Off-Market-Immobilien sind nicht einfach nur "attraktive Angebote, die nicht öffentlich sind". Gerade weil die Informationswege begrenzt sind, ist eine Welt entstanden, in der das Verständnis des Hintergrunds eines Objekts, die Klärung der Bedingungen und schnelle Entscheidungen gefragt sind. Die Stärke eines Netzwerks zeigt sich weniger in der Menge der Informationen als in ihrer Qualität und Auflösung.
Warum Off-Market-Deals entstehen
Wenn Verkäufer Gründe haben, eine Immobilie nicht breit zu vermarkten, oder wenn ein Angebot nur ausgewählten Käuferschichten vorgestellt werden soll, bewegt sich ein Deal oft bereits vor der allgemeinen Markteinführung. In dieser Phase sind nicht nur der Preis, sondern auch Übergabebedingungen, Mietersituation und Instandhaltungshistorie manchmal noch nicht ausreichend geordnet.

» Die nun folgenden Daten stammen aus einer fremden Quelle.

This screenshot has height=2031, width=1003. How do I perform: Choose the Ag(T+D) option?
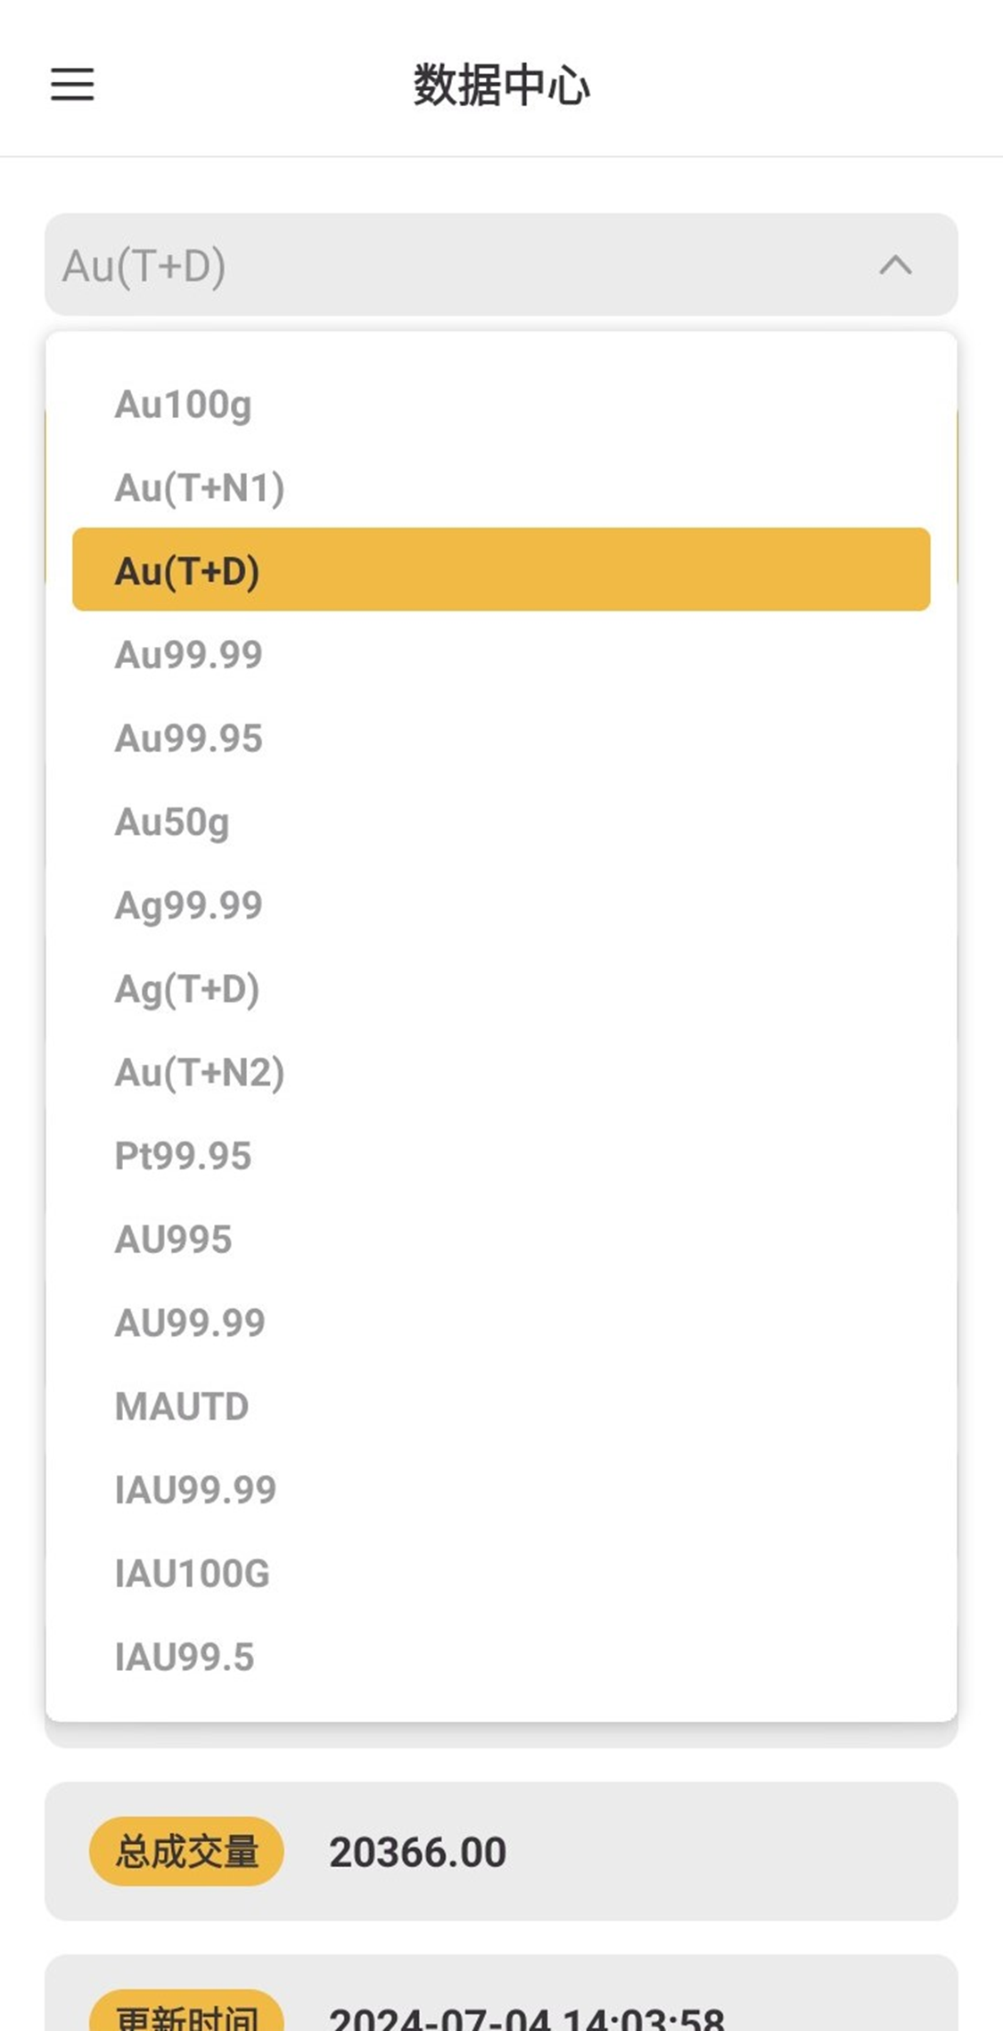[187, 989]
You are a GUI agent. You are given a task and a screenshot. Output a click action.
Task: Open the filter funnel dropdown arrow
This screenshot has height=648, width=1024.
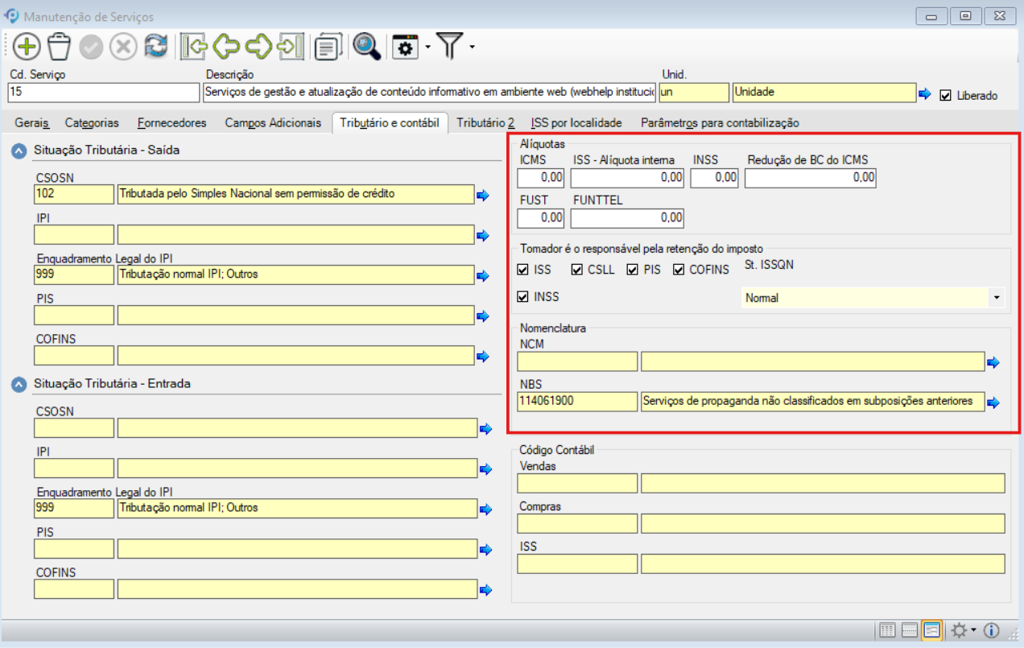pyautogui.click(x=473, y=47)
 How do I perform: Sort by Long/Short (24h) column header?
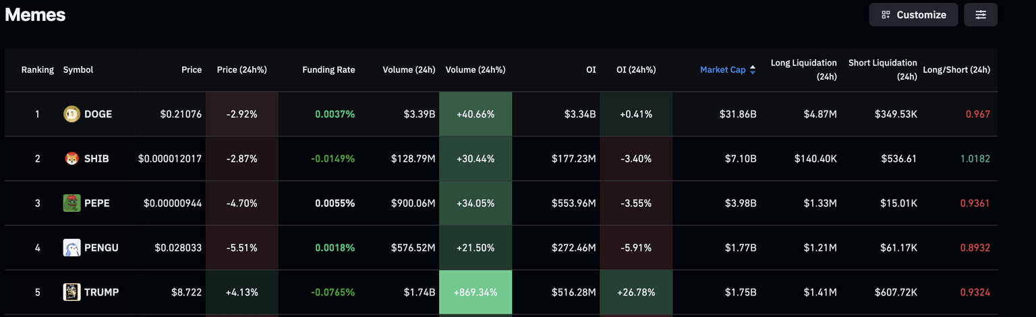[x=956, y=70]
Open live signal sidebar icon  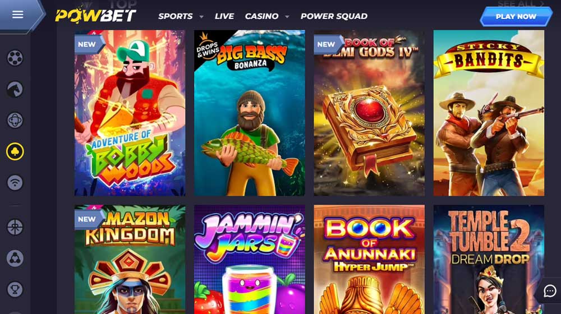[x=15, y=182]
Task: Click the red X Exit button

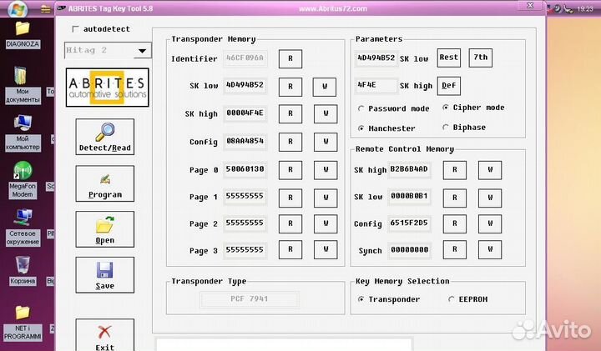Action: click(104, 336)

Wichtiger als Zugang ist die Fähigkeit zur Beurteilung
Selbst wenn man früh Zugang zu einem Deal erhält, bringt das wenig, wenn die Bewertungsmaßstäbe unklar bleiben. Es braucht ein System, das in kurzer Zeit die tatsächliche Miethöhe, Instandhaltungsrisiken, Exit-Strategien und die Finanzierbarkeit zuverlässig einschätzt. Der Wert eines Netzwerks liegt darin, die Anfangsgeschwindigkeit dieser Beurteilung zu erhöhen.
Worauf sich Eigentümer und Investoren vorbereiten sollten
Off-Market-Deals sind auch ein Bereich, in dem man sich leicht von oberflächlichen Renditezahlen leiten lässt. Gerade deshalb ist es wichtig, die Voraussetzungen noch stärker als bei regulären Deals zu hinterfragen und die eigenen Entscheidungsmaßstäbe im Voraus festzulegen. Wenn klar ist, unter welchen Bedingungen sofort entschieden wird und bei welchen Punkten man Abstand nimmt, lassen sich sowohl Opportunitätsverluste als auch übermäßige Risiken reduzieren.
INA Network möchte als Ort des Wissensaustauschs fungieren, um die Qualität solcher Entscheidungen zu verbessern. Anlagechancen, die aus einem Netzwerk entstehen, bedeuten nicht nur Vermittlung, sondern dass die Voraussetzungen für bessere Entscheidungen gegeben sind.